**REQUIRED TASK:** Render the lines starting at the one containing "The width and" and ending at the one containing "tap(378, 47)" as a JSON list of strings, one string per line, with blank lines left out. Omit the pictures from your answer.

# # # # # # #

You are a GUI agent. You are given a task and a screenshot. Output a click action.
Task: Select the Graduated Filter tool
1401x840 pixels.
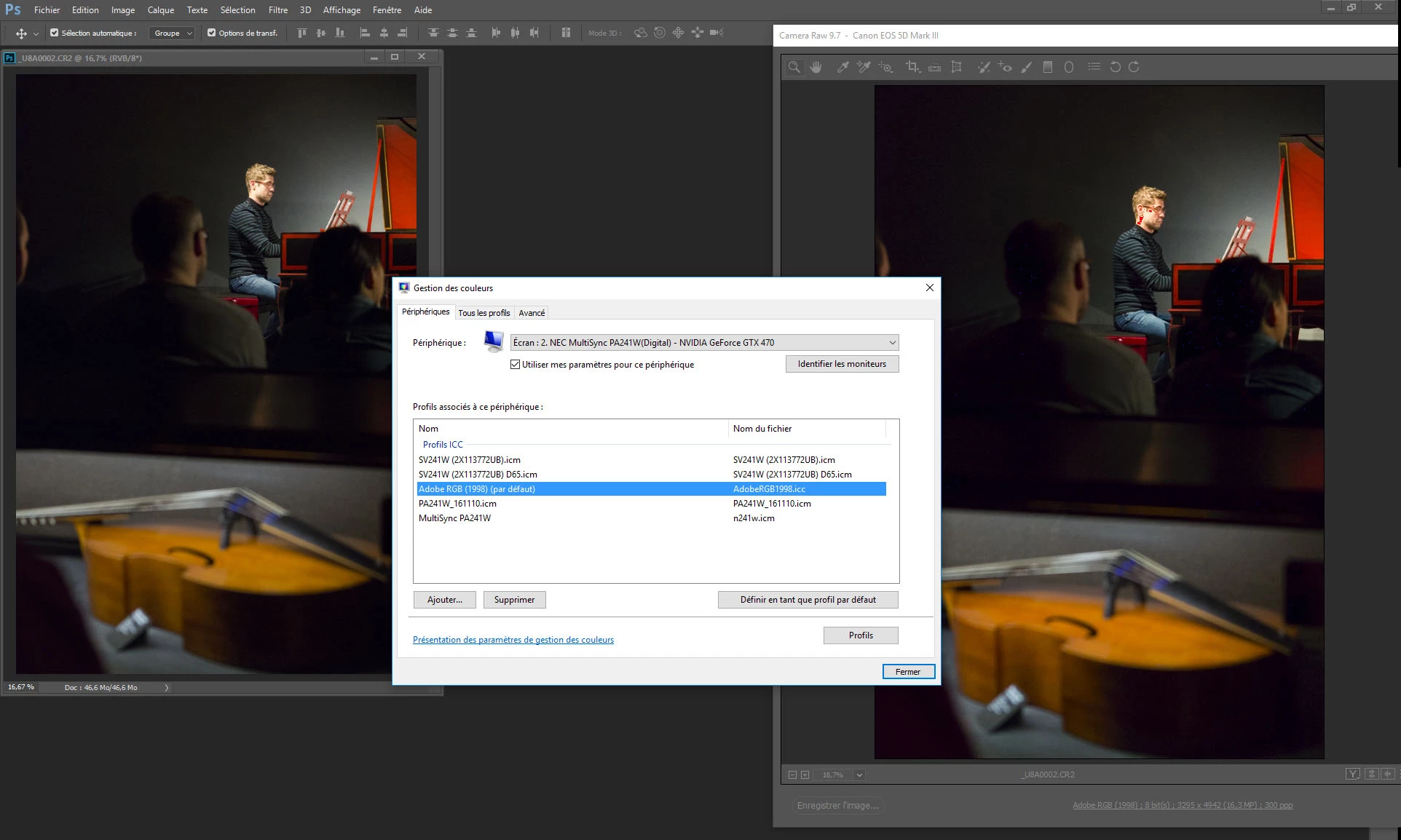click(x=1048, y=67)
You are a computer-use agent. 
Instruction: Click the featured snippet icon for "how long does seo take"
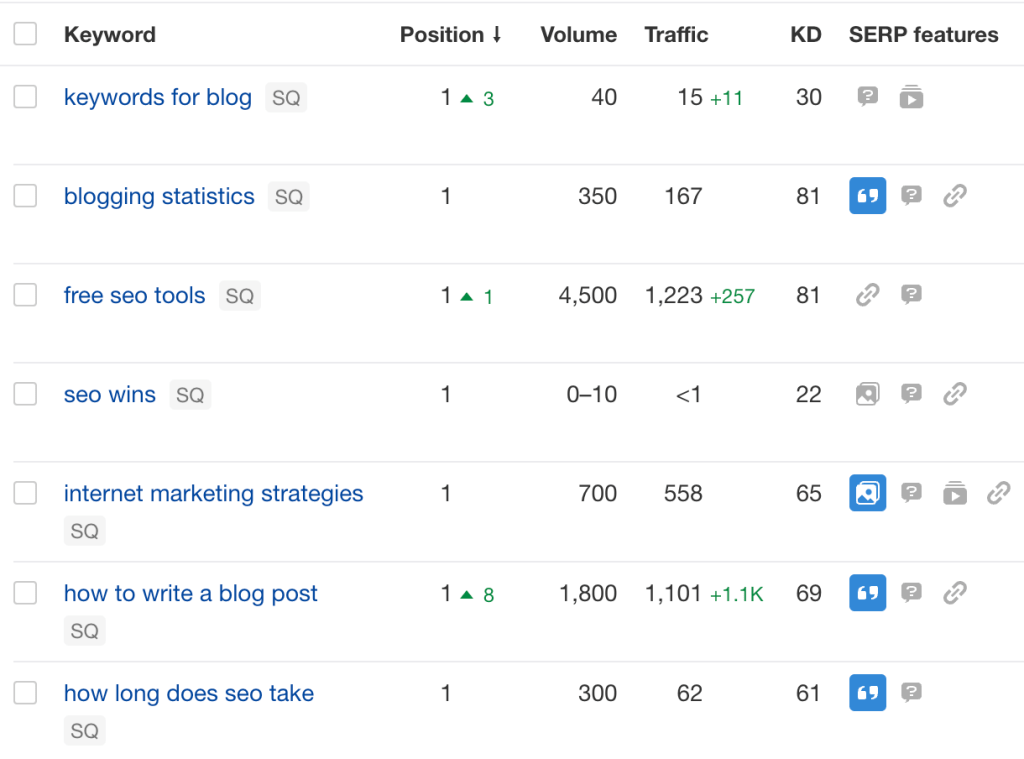click(x=867, y=693)
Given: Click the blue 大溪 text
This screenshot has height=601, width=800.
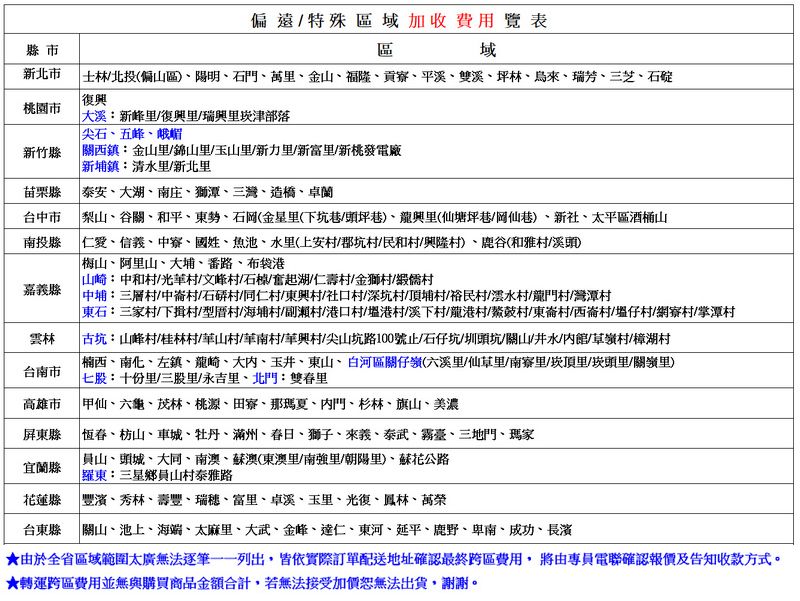Looking at the screenshot, I should tap(94, 116).
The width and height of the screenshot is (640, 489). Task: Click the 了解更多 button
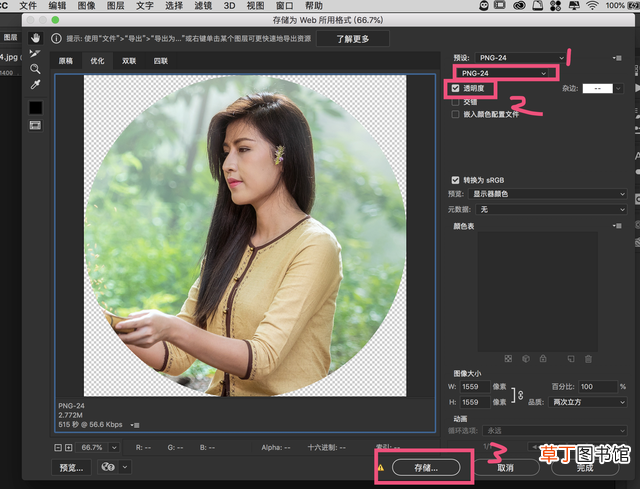point(353,39)
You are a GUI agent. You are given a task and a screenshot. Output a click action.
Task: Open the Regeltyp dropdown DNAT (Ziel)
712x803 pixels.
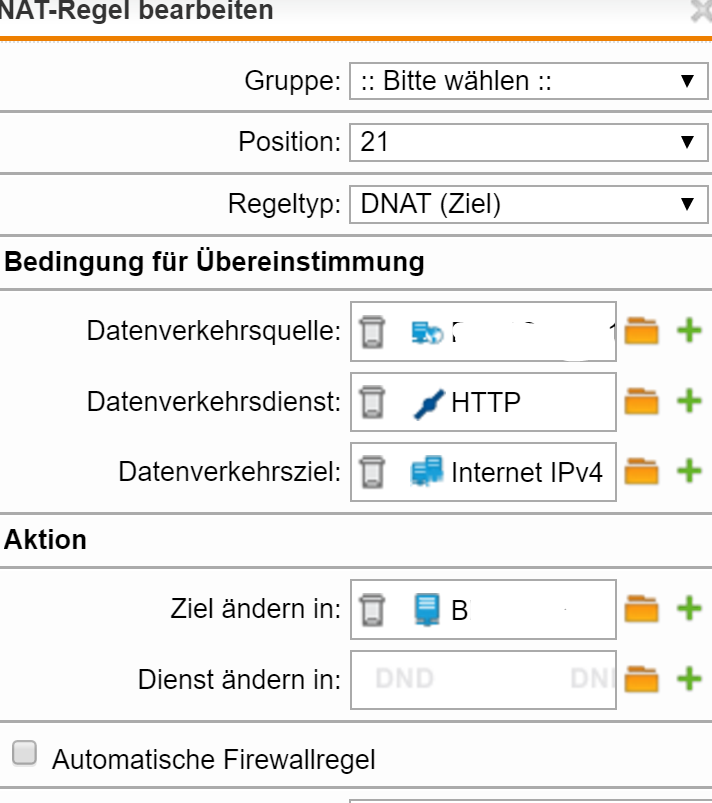tap(529, 204)
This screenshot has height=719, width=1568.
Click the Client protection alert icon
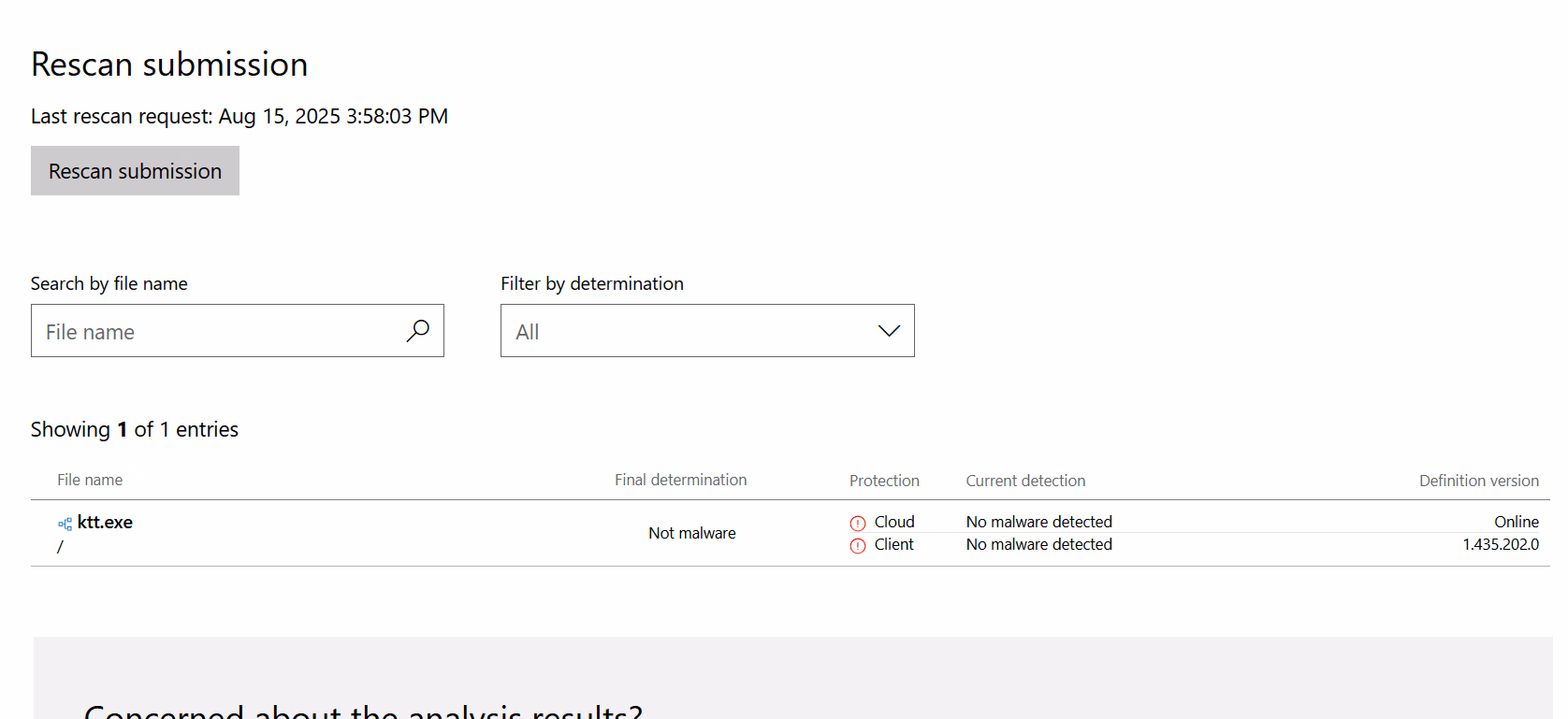[x=858, y=546]
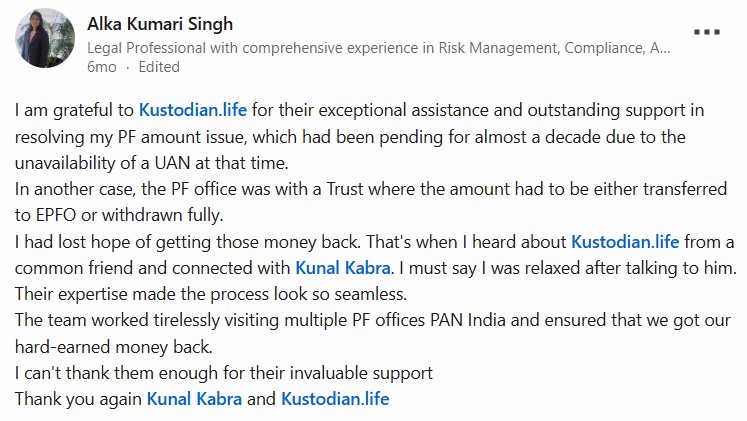Click the Legal Professional headline text
This screenshot has width=747, height=421.
tap(378, 47)

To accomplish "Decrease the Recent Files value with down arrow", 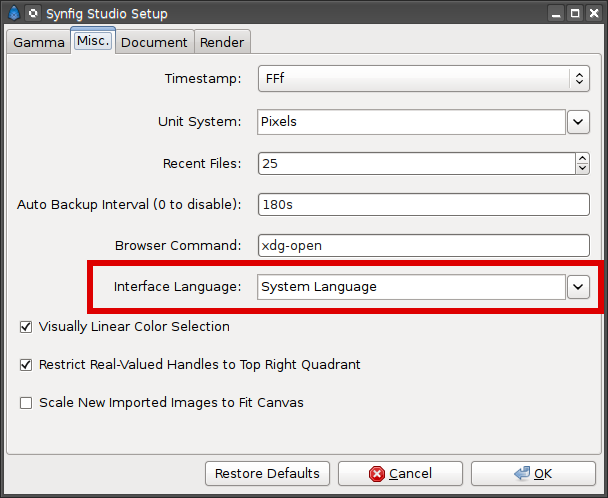I will click(582, 168).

# # # # # # #

**OUTPUT FOR THIS TASK:**
[
  "The width and height of the screenshot is (640, 489). Task: Click the 了解更多 button",
  "point(353,39)",
  "You are a GUI agent. You are given a task and a screenshot. Output a click action.",
  "Task: Open the Regeltyp dropdown DNAT (Ziel)",
  "712x803 pixels.",
  "tap(529, 204)",
  "This screenshot has height=719, width=1568.",
  "Click the Client protection alert icon",
  "[x=858, y=546]",
  "Click the Legal Professional headline text",
  "This screenshot has width=747, height=421.",
  "tap(378, 47)"
]